Let's start with the first statement, a|-7. This means that a is a divisor of -7, or -7 is divisible by a. We can express this using the equation -7 = ak, where k is an integer.

Similarly, the second statement, a|9, means that a is a divisor of 9, or 9 is divisible by a. We can express this using the equation 9 = am, where m is an integer.

To prove that a|-63, we need to show that -63 is divisible by a. We can express this as -63 = al, where l is an integer.

Now, let's substitute the values of -7 and 9 from the previous equations into the equation for -63.

-7 = ak

9 = am

Multiplying the two equations together, we get:

(-7)(9) = (ak)(am)

-63 = (ak)(am)

-63 = a^2(km) (since we can multiply the exponents)

Since km is an integer (km = n, where n is an integer), we can rewrite the equation as:

-63 = a^2n

Therefore, we can conclude that a|-63, as -63 is divisible by a.

Answer: Therefore, if a|-7 and a|9, then a|-63.

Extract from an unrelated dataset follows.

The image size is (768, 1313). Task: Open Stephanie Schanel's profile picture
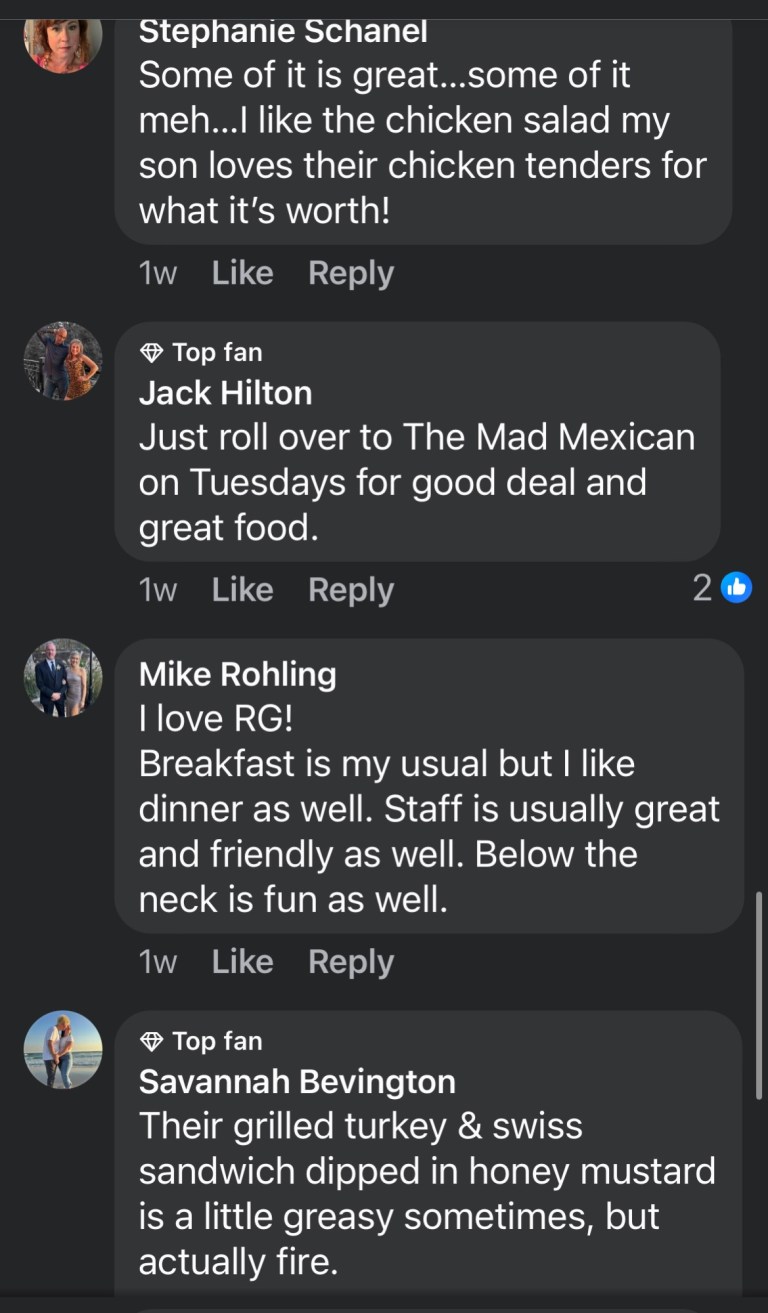tap(62, 38)
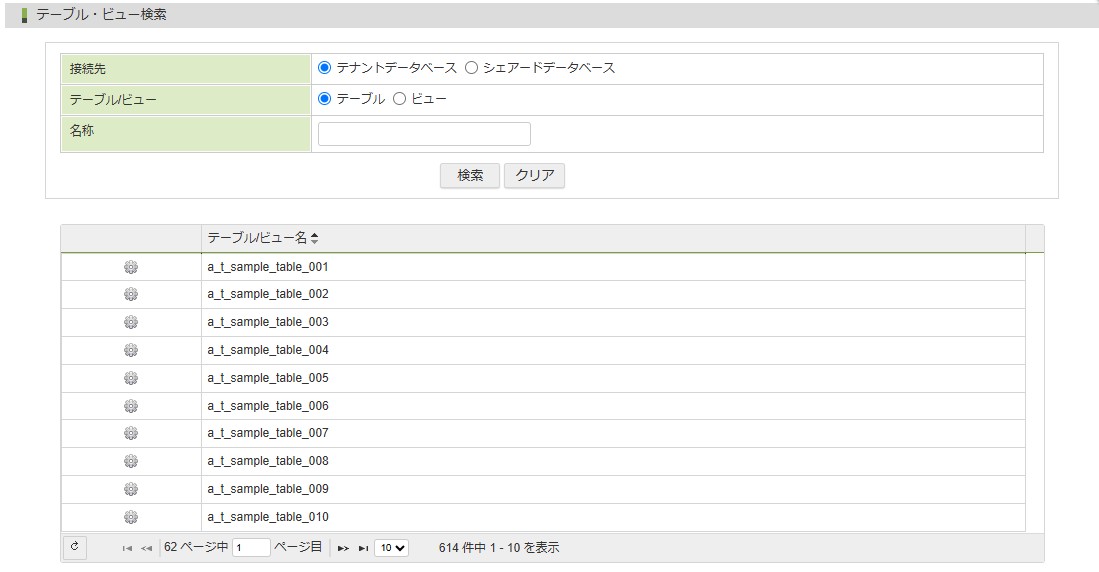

Let's start with the first statement, a|-7. This means that a is a divisor of -7, or -7 is divisible by a. We can express this using the equation -7 = ak, where k is an integer.

Similarly, the second statement, a|9, means that a is a divisor of 9, or 9 is divisible by a. We can express this using the equation 9 = am, where m is an integer.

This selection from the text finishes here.